• [Kutipan]:
6) A. Malik Ibrahim (Pembina Garda Nuku) menulis bahwa; "Kita adalah bangsa dengan sejarah yang berwarna-warni". Sejarah NUKU adalah heroisme universal___yang wilayah pengaruhnya tak sebatas pulau titik Tidore, tapi meluas menembus batas spasial, etnik dan budaya. Historiografi sejarah Indonesia modern telah mengulas bahwa NUKU dengan kedigyayaan adalah Sultan pemersatu dan bukan boneka kolonial. NUKU jou barakati adalah altar peradaban, bukan imperium perbudakan.

7) Bicara Nasionalisme? Indonesia tidak perlu ragu kepada Nuku. Ia adalah perintis proto-nasionslisme. Seperti dalam diskusi malam itu, The King of Tidore H. Husain Syah menegaskan; "Saya sebagai seorang generasi pewaris Nuku, dalam konteks ideologi perjuangan; bagaimana Nuku mewariskan spirit dan semangat api perjuangan kepada kami. Pantaskah diragukan eksistensi saya sebagai seorang pewaris Nuku dalam konstelasi politik internasional, nasional dan lokal. Saya tetap eksis di dalam Negara Kesatuan Republik Indonesia. Dan itu gratis. Saya loyal kepada bangsa ini, saya eksis kepada bangsa ini, tidak untuk mendapat upah...”

8) Bahwa kehidupan sosial Maluku Utara demikian kaya akan persentuhan dengan dunia luar sejak awal sejarah peradabannya. Untuk itulah, adalah aneh jika realitas kontemporer Maluku Utara malah surut kebelakang menjadi masyarakat tertutup atau bahkan xenophobia meminjam istilah bang Syaiful Ruray. Proses akulturasi peradaban telah berlangsung demikian intens, sehingga bahasa Tidore dan Ternate dapat dikategorikan sebagai lingua franca karena juga ditemukan berbagai kata Spanyol dan Portugis, selain Cina dan Belanda.

9) Begitu juga dalam perspektif realitas Politik dan Hukum. Kesultanan Moloku Kieraha dapat dikategorikan sebagai negara demokrasi dengan sistem monarki konstitusional. Tradisi berdemokrasi yang halus dan berbudi pekerti ini seharusnya diajarkan oleh dunia pendidikan kita sebagai kurikulum lokal untuk menjadi kearifan lokal. Kesultanan Moloku Kieraha dengan demikian dapat dikategorikan sebagai negara demokrasi dengan sistem monarki konstitusional. Halmana penting bagi Indonesia di era reformasi sekarang yang masih mencari format yang tepat untuk berdemokrasi secara lebih etis dan tidak terperangkap pada jebakan anarkisme politik yang destruktif.

• [Uraian Tugas]:
Tuliskan kembali bagian kutipan tentang Nuku dan Maluku Utara antara "8) Bahwa kehidupan" dan "Cina dan Belanda.", termasuk kedua batas tersebut, dengan mengganti "xenophobia" menjadi "xenofobia". Baris-baris berikut diambil dari sumber yang berbeda.

• [Data yang dihimpun]:
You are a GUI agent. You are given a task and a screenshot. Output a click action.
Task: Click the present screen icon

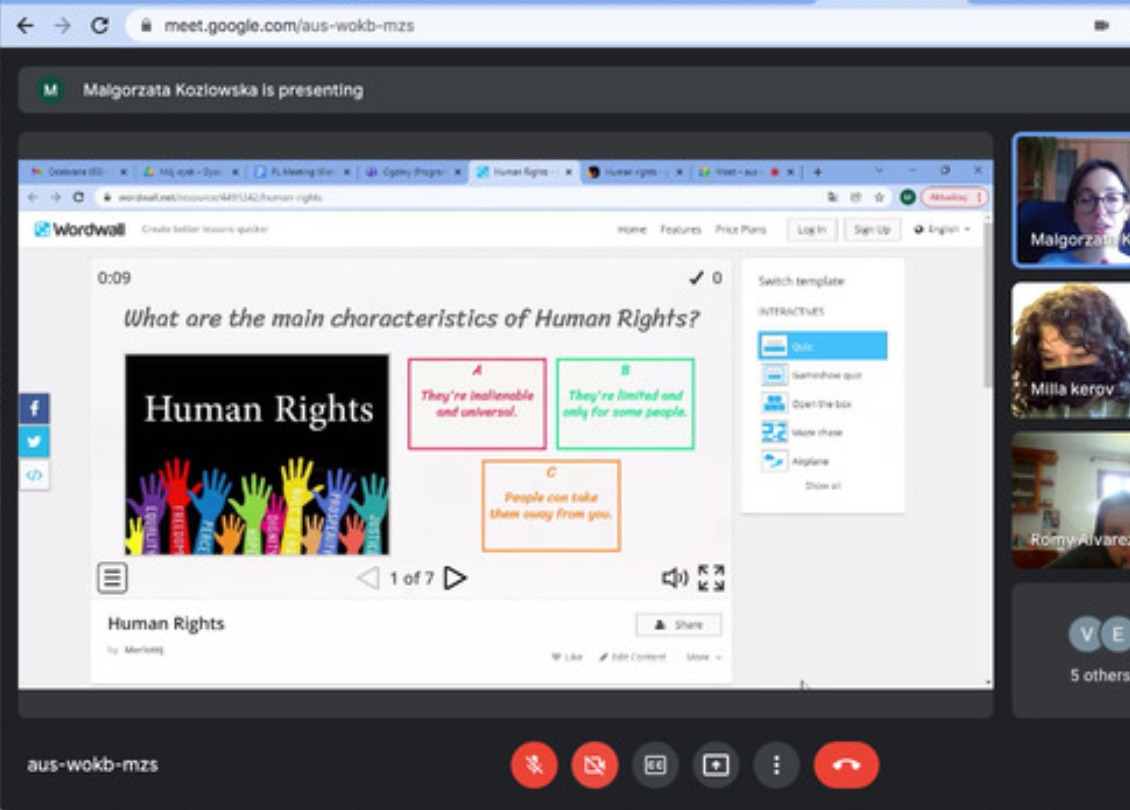point(716,765)
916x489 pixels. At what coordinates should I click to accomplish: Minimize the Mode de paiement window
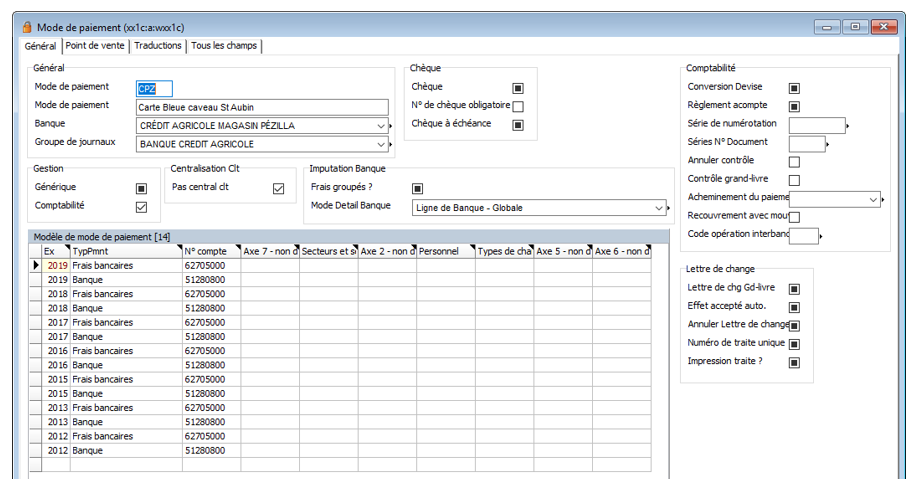pos(829,27)
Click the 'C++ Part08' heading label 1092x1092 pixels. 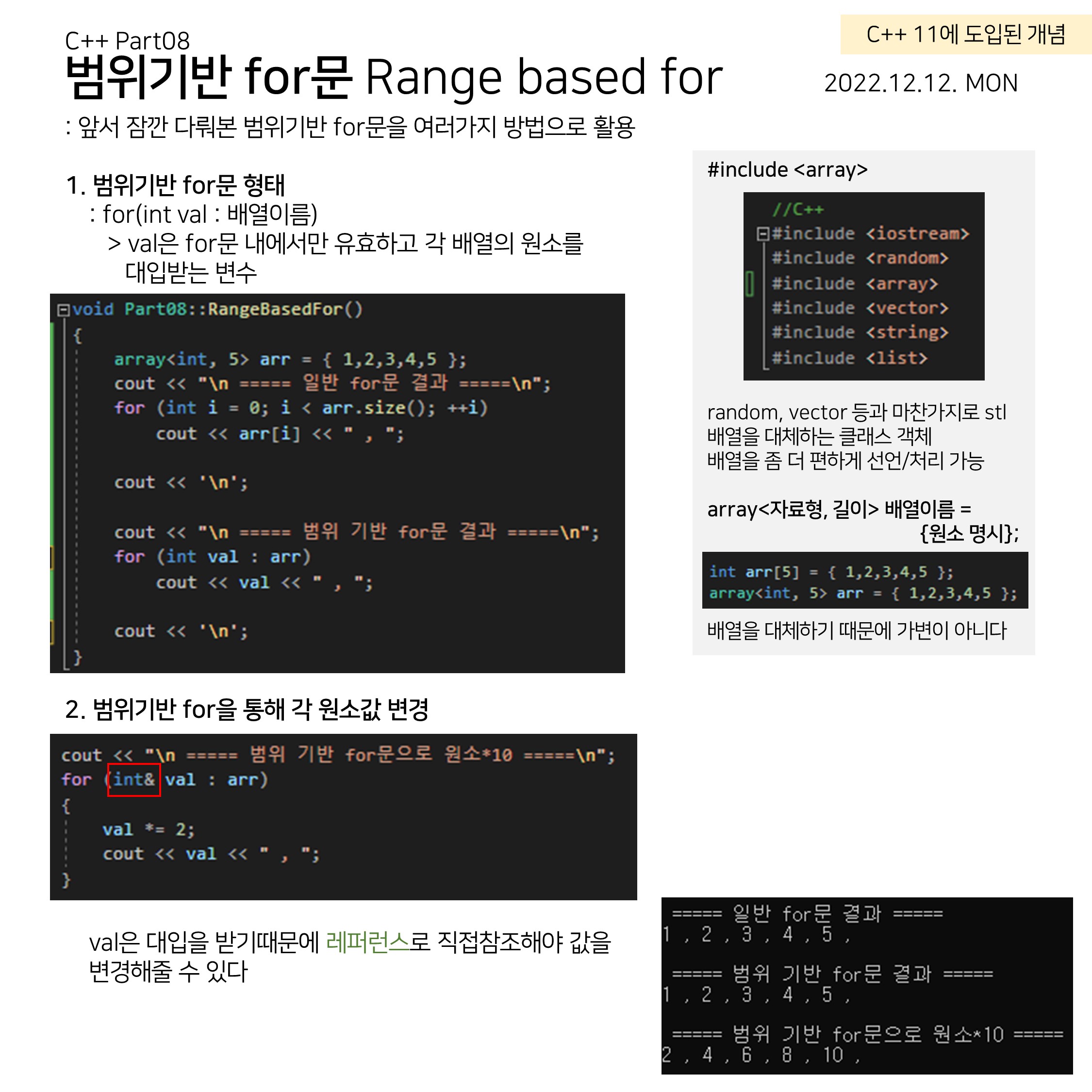coord(127,41)
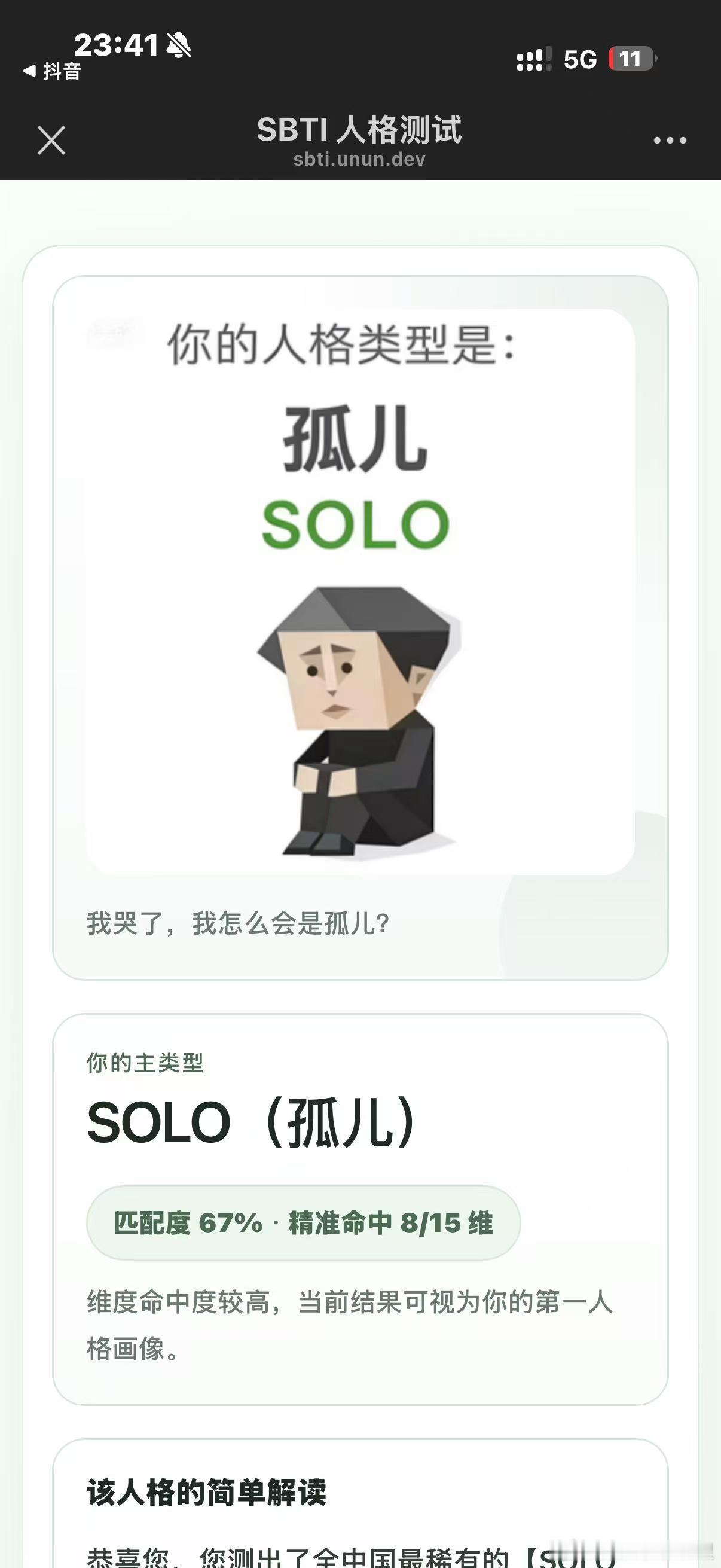Return to the 抖音 app via back arrow
Screen dimensions: 721x1568
(52, 71)
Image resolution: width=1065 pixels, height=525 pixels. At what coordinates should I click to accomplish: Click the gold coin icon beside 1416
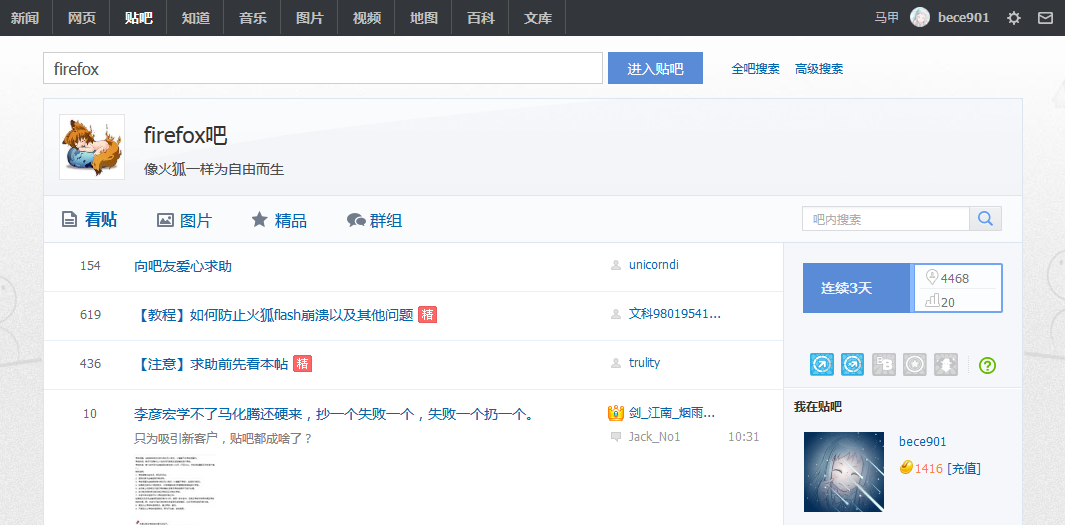click(906, 468)

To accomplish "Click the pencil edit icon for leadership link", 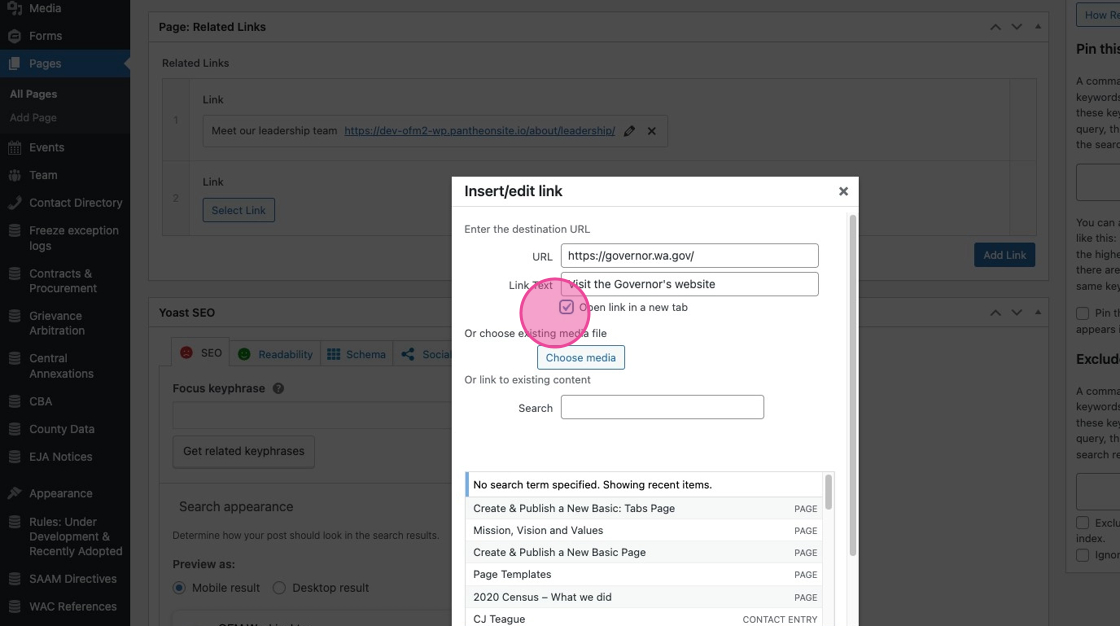I will [x=629, y=131].
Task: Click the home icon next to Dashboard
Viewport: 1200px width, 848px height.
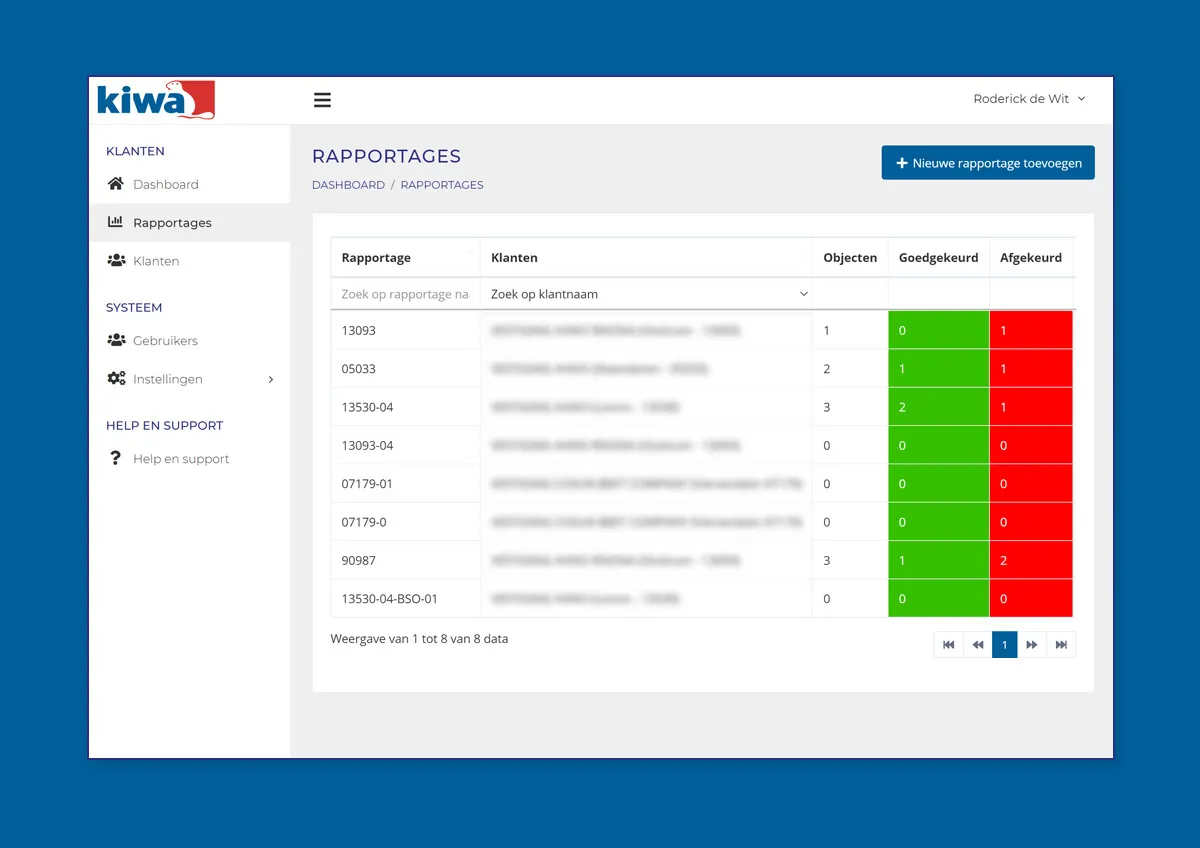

• [Jawaban Benar]:
8) Bahwa kehidupan sosial Maluku Utara demikian kaya akan persentuhan dengan dunia luar sejak awal sejarah peradabannya. Untuk itulah, adalah aneh jika realitas kontemporer Maluku Utara malah surut kebelakang menjadi masyarakat tertutup atau bahkan xenofobia meminjam istilah bang Syaiful Ruray. Proses akulturasi peradaban telah berlangsung demikian intens, sehingga bahasa Tidore dan Ternate dapat dikategorikan sebagai lingua franca karena juga ditemukan berbagai kata Spanyol dan Portugis, selain Cina dan Belanda.